For Mrs. Hurd, in her anxiety, was whispering in old Patton’s ear that it might be well for him to give up her one wooden arm-chair, in which he was established, to Miss Boyce. But he, being old, deaf, and rheumatic, was slow to move, and Marcella’s peremptory gesture bade her leave him in peace.
“Well, it’s you that’s the young ’un, ain’t it, miss?” said Mrs. Jellison, cheerfully. “Poor old Patton, he do get slow on his legs, don’t you, Patton? But there, there’s no helping it when you’re turned of eighty.”
And she turned upon him a bright, philosophic eye, being herself a young thing not much over seventy, and energetic accordingly.
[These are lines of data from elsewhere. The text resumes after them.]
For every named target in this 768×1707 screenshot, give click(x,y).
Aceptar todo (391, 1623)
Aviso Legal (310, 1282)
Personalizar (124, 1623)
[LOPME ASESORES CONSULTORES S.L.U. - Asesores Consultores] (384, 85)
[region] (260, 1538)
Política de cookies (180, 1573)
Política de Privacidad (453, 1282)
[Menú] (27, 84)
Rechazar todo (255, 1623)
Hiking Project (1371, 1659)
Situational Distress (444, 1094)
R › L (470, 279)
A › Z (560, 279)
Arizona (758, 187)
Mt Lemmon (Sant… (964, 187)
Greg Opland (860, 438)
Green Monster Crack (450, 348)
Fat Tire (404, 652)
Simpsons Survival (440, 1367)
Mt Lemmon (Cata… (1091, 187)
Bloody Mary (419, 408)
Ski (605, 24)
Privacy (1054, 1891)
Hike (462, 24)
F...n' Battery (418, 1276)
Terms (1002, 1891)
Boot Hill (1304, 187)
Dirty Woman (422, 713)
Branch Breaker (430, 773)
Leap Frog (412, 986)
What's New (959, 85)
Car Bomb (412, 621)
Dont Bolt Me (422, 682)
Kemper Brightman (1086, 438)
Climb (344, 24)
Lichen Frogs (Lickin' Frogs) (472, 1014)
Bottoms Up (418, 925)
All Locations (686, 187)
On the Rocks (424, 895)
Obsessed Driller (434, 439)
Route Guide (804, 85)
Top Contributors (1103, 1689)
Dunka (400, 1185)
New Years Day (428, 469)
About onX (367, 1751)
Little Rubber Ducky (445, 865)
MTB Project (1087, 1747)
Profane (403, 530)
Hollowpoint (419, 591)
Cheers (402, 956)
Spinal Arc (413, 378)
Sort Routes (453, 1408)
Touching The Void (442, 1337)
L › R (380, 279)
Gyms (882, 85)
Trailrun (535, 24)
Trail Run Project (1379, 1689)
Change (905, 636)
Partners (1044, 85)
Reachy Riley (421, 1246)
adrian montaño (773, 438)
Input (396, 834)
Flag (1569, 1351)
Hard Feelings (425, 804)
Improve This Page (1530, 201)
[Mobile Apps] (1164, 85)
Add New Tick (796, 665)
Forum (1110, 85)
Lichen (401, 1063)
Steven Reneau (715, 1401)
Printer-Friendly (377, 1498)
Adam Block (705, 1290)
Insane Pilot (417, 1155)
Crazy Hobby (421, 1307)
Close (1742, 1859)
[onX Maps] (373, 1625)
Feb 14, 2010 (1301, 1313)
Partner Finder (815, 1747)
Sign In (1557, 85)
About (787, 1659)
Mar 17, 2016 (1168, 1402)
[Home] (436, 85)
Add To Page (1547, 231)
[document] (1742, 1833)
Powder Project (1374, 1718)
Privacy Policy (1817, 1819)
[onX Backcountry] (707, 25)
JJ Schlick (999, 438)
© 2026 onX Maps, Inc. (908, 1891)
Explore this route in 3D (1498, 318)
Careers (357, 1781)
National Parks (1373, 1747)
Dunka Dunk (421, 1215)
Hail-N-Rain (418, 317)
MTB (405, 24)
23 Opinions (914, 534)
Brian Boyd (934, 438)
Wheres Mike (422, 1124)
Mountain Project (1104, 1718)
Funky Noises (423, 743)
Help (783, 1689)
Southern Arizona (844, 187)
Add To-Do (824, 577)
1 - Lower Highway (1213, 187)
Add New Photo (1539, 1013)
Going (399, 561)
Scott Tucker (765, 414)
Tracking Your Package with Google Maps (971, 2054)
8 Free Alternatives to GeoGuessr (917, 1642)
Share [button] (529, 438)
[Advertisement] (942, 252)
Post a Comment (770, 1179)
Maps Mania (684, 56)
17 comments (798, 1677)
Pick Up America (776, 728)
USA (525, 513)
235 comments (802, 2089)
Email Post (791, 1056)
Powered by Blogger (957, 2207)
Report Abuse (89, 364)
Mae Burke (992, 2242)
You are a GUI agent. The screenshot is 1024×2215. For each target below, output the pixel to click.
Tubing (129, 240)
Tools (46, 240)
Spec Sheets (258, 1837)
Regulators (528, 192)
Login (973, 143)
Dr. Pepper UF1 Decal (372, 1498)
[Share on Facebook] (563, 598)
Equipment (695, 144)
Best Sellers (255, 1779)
Mrs. Jellison passed for the village wit, and was at least talkative and excitable beyond her fellows.
“Well, you don’t seem to mind getting old, Mrs. Jellison,” said Marcella, smiling at her.
The eyes of all the old people round their tea-table were by now drawn irresistibly to Miss Boyce in the chimney corner, to her slim grace, and the splendour of her large black hat and feathers. The new squire’s daughter had so far taken them by surprise. Some of them, however, were by now in the second stage of critical observation—none the less critical because furtive and inarticulate.
“Ah?” said Mrs. Jellison, interrogatively, with a high, long-drawn note peculiar to her. “Well, I’ve never found you get forrarder wi’ snarlin’ over what you can’t help. And there’s mercies. When you’ve had a husband in his bed for fower year, miss, and he’s took at last, you’ll know.”
She nodded emphatically. Marcella laughed.
“I know you were very fond of him, Mrs. Jellison, and looked after him very well, too.”
“Oh, I don’t say nothin’ about that,” said Mrs. Jellison, hastily. “But all the same you kin reckon it up, and see for yoursen. Fower year—an’ fire upstairs, an’ fire downstairs, an’ fire all night, an’ soomthin’ allus wanted. An’ he such an objeck afore he died! It do seem like a holiday now to sit a bit.”
And she crossed her hands on her lap with a long breath of content. A lock of grey hair had escaped from her bonnet, across her wrinkled forehead, and gave her a half-careless rakish air. Her youth of long ago—a youth of mad spirits, and of an extraordinary capacity for physical enjoyment, seemed at times to pierce to the surface again, even through her load of years. But in general she had a dreamy, sunny look, as of one fed with humorous fancies, but disinclined often to the trouble of communicating them.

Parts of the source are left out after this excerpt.